[ZITIERTER TEXT]

Inklusion als Gewinn für Unternehmen

Wenn sich ein Zukunftsforscher, ein hochrangiger WKÖ-Abteilungsleiter, der Vorstand des AMS und der Leiter des Karrierecenters des Flughafen Wien einig sind, dann kann es nicht falsch sein: Der Mensch braucht in seiner Lebens- und Arbeitszeit immer wieder unterschiedliche Hilfsmittel.

Blinde Keynote Speakerin Ciara Moser bei der FOKUS WIRTSCHAFT: inklusiv//innovativ - Veranstaltung am 27.09.2018 am Flughafen Wien
Sozialministeriumservice / Agentur CM Creative

Menschen mit Einschränkungen nur danach und nicht nach ihren Fähigkeiten zu beurteilen mindert demnach Zukunftschancen. Die Referenten und Referentinnen beim Kompaktseminar „Fokus Wirtschaft: inklusiv // innovativ“ im NH Hotel Vienna Airport brachten im September 2018 diese Erkenntnis auf den Punkt. Eine Videozusammenfassung finden Sie hier.

Sozialministerin Mag.a Beate Hartinger-Klein eröffnete die Veranstaltung mit einem konkreten Wunsch an die Wirtschaft. „Rund 20 Prozent der Unternehmen kommen heute ihrer Einstellungspflicht nach, 80 Prozent nicht. Unser Ziel ist ganz klar: Es sollten zumindest 30 Prozent sein.“

Das Interesse ist jedenfalls vorhanden, konstatierten der Landesstellenleiter Burgenland und die Abteilungsleiterin sowie der Abteilungsleiter der Landesstellen Wien und Niederösterreich des Sozialministeriumservice (SMS). Besonders die hohe Teilnahme an den Workshops zeige, dass ein Umdenken einsetzt. „Fokus Wirtschaft ist seit 2016 eine gelungene Unternehmensinitiative und gemeinsame Event-Serie des SMS und den Wirtschaftskammern Österreichs.“

Blind, na und ..!

[HERAUSFORDERUNG 1] Fassen Sie den Text über Inklusion in Unternehmen in zwei Sätzen zusammen.
[HERAUSFORDERUNG 2] Schreiben Sie aus dem Text über Inklusion in Unternehmen den Abschnitt ab, der mit „Inklusion als Gewinn“ beginnt und mit „wieder unterschiedliche Hilfsmittel.“ endet.
[HERAUSFORDERUNG 3] Welcher Anteil der Unternehmen kommt laut dem Text über Inklusion in Unternehmen heute seiner Einstellungspflicht nach?

[EXTRAHIERTE EINTRÄGE]
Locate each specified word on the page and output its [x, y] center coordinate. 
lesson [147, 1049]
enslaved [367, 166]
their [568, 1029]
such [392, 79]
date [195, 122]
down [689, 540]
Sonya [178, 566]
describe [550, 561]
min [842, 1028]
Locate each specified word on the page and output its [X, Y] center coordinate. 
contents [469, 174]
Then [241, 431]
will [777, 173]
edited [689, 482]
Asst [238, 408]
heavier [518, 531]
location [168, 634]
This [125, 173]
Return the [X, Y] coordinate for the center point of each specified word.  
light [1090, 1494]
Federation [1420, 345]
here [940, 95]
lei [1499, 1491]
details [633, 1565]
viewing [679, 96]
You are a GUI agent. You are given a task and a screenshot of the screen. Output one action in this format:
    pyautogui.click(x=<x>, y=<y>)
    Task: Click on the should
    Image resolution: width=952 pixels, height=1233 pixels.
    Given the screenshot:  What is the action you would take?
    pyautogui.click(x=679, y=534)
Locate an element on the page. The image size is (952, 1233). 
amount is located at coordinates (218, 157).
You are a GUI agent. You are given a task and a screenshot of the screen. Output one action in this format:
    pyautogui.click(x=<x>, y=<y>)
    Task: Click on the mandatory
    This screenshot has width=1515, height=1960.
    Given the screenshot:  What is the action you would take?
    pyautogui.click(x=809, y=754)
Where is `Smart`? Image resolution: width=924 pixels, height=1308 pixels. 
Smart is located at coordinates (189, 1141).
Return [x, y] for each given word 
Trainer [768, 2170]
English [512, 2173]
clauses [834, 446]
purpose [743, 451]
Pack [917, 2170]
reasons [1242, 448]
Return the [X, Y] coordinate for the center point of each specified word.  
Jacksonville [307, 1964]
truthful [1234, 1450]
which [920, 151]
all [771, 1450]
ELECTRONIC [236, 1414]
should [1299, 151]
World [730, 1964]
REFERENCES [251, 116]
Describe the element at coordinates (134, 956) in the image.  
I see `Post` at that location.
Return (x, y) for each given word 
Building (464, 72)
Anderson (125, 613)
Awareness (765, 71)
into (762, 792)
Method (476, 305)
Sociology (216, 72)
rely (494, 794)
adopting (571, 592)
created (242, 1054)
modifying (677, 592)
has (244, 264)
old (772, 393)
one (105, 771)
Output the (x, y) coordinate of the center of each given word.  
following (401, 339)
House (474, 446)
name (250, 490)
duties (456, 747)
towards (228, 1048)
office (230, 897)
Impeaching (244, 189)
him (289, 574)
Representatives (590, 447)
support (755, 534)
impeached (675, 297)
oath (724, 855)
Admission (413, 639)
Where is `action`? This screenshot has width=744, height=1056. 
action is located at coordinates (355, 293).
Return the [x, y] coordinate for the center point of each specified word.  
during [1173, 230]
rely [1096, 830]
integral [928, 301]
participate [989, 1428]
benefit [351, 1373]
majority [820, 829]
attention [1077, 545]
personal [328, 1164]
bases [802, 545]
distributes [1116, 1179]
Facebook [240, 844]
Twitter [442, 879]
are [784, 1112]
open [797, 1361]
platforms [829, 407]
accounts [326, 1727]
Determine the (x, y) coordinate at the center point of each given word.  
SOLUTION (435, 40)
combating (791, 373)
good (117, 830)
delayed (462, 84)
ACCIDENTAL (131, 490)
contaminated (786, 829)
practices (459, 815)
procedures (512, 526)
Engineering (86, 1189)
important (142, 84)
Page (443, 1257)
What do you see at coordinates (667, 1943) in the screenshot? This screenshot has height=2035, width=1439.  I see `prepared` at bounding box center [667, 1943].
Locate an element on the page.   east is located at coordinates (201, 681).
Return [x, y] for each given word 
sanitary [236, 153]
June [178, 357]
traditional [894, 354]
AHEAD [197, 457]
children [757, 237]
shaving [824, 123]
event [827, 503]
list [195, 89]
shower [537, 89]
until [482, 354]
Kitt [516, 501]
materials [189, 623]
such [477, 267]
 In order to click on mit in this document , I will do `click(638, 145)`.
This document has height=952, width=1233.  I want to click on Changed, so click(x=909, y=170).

[VOLLSTÄNDIGE ANTWORT 1] Beim Kompaktseminar „Fokus Wirtschaft: inklusiv // innovativ“ im NH Hotel Vienna Airport brachten die Referenten und Referentinnen im September 2018 auf den Punkt, dass es Zukunftschancen mindert, Menschen mit Einschränkungen nur danach und nicht nach ihren Fähigkeiten zu beurteilen. Sozialministerin Beate Hartinger-Klein eröffnete die Veranstaltung mit dem Wunsch, dass statt der heutigen rund 20 Prozent zumindest 30 Prozent der Unternehmen ihrer Einstellungspflicht nachkommen.

[VOLLSTÄNDIGE ANTWORT 2]
Inklusion als Gewinn für Unternehmen

Wenn sich ein Zukunftsforscher, ein hochrangiger WKÖ-Abteilungsleiter, der Vorstand des AMS und der Leiter des Karrierecenters des Flughafen Wien einig sind, dann kann es nicht falsch sein: Der Mensch braucht in seiner Lebens- und Arbeitszeit immer wieder unterschiedliche Hilfsmittel.

[VOLLSTÄNDIGE ANTWORT 3] Rund 20 Prozent der Unternehmen.